* **ACTIVITY**
Every entry in the data below needs to be repeated exactly.

* **EXCERPTED DATA**
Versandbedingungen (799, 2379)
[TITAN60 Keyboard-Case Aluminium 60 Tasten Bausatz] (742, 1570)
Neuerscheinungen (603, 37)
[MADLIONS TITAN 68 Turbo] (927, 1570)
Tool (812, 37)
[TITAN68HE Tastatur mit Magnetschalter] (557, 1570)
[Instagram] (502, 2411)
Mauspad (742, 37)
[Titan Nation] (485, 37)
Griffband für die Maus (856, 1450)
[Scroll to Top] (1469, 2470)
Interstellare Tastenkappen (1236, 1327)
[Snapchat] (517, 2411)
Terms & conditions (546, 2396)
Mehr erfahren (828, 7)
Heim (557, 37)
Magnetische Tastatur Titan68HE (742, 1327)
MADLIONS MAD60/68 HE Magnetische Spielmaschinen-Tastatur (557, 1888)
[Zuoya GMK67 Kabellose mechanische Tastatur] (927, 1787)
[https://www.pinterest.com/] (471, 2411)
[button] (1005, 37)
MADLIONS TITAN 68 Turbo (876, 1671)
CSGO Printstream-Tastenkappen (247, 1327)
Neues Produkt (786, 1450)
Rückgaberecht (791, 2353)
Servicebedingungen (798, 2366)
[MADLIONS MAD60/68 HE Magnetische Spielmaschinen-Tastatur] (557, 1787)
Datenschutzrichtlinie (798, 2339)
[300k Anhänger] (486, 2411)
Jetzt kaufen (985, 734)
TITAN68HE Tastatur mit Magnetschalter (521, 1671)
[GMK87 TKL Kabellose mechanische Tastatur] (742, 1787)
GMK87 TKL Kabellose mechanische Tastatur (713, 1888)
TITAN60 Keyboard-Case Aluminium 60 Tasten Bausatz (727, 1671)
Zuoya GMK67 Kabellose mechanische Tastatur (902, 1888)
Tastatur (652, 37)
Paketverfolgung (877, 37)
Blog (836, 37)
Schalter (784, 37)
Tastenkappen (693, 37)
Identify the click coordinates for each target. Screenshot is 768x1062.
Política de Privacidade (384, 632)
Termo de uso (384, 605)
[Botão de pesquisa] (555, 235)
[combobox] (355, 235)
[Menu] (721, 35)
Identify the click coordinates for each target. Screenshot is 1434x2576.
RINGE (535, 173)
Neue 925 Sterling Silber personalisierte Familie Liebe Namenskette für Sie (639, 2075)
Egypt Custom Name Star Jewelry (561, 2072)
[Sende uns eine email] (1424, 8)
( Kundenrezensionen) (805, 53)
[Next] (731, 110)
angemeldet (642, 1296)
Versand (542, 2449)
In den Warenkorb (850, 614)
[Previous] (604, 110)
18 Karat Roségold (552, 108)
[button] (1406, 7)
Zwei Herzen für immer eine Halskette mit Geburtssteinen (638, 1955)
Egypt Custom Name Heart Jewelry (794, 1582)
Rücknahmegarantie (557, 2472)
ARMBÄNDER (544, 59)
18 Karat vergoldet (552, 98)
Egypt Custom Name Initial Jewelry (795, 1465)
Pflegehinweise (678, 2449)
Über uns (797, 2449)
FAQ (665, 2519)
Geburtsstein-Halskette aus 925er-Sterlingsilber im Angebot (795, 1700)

* **OUTPUT OF THE TASK**
Versandbedingungen (799, 2379)
[TITAN60 Keyboard-Case Aluminium 60 Tasten Bausatz] (742, 1570)
Neuerscheinungen (603, 37)
[MADLIONS TITAN 68 Turbo] (927, 1570)
Tool (812, 37)
[TITAN68HE Tastatur mit Magnetschalter] (557, 1570)
[Instagram] (502, 2411)
Mauspad (742, 37)
[Titan Nation] (485, 37)
Griffband für die Maus (856, 1450)
[Scroll to Top] (1469, 2470)
Interstellare Tastenkappen (1236, 1327)
[Snapchat] (517, 2411)
Terms & conditions (546, 2396)
Mehr erfahren (828, 7)
Heim (557, 37)
Magnetische Tastatur Titan68HE (742, 1327)
MADLIONS MAD60/68 HE Magnetische Spielmaschinen-Tastatur (557, 1888)
[Zuoya GMK67 Kabellose mechanische Tastatur] (927, 1787)
[https://www.pinterest.com/] (471, 2411)
[button] (1005, 37)
MADLIONS TITAN 68 Turbo (876, 1671)
CSGO Printstream-Tastenkappen (247, 1327)
Neues Produkt (786, 1450)
Rückgaberecht (791, 2353)
Servicebedingungen (798, 2366)
[MADLIONS MAD60/68 HE Magnetische Spielmaschinen-Tastatur] (557, 1787)
Datenschutzrichtlinie (798, 2339)
[300k Anhänger] (486, 2411)
Jetzt kaufen (985, 734)
TITAN68HE Tastatur mit Magnetschalter (521, 1671)
[GMK87 TKL Kabellose mechanische Tastatur] (742, 1787)
GMK87 TKL Kabellose mechanische Tastatur (713, 1888)
TITAN60 Keyboard-Case Aluminium 60 Tasten Bausatz (727, 1671)
Zuoya GMK67 Kabellose mechanische Tastatur (902, 1888)
Tastatur (652, 37)
Paketverfolgung (877, 37)
Blog (836, 37)
Schalter (784, 37)
Tastenkappen (693, 37)
Identify the click coordinates for each target. Screenshot is 768x1062.
Política de Privacidade (384, 632)
Termo de uso (384, 605)
[Botão de pesquisa] (555, 235)
[combobox] (355, 235)
[Menu] (721, 35)
Identify the click coordinates for each target. Screenshot is 1434x2576.
RINGE (535, 173)
Neue 925 Sterling Silber personalisierte Familie Liebe Namenskette für Sie (639, 2075)
Egypt Custom Name Star Jewelry (561, 2072)
[Sende uns eine email] (1424, 8)
( Kundenrezensionen) (805, 53)
[Next] (731, 110)
angemeldet (642, 1296)
Versand (542, 2449)
In den Warenkorb (850, 614)
[Previous] (604, 110)
18 Karat Roségold (552, 108)
[button] (1406, 7)
Zwei Herzen für immer eine Halskette mit Geburtssteinen (638, 1955)
Egypt Custom Name Heart Jewelry (794, 1582)
Rücknahmegarantie (557, 2472)
ARMBÄNDER (544, 59)
18 Karat vergoldet (552, 98)
Egypt Custom Name Initial Jewelry (795, 1465)
Pflegehinweise (678, 2449)
Über uns (797, 2449)
FAQ (665, 2519)
Geburtsstein-Halskette aus 925er-Sterlingsilber im Angebot (795, 1700)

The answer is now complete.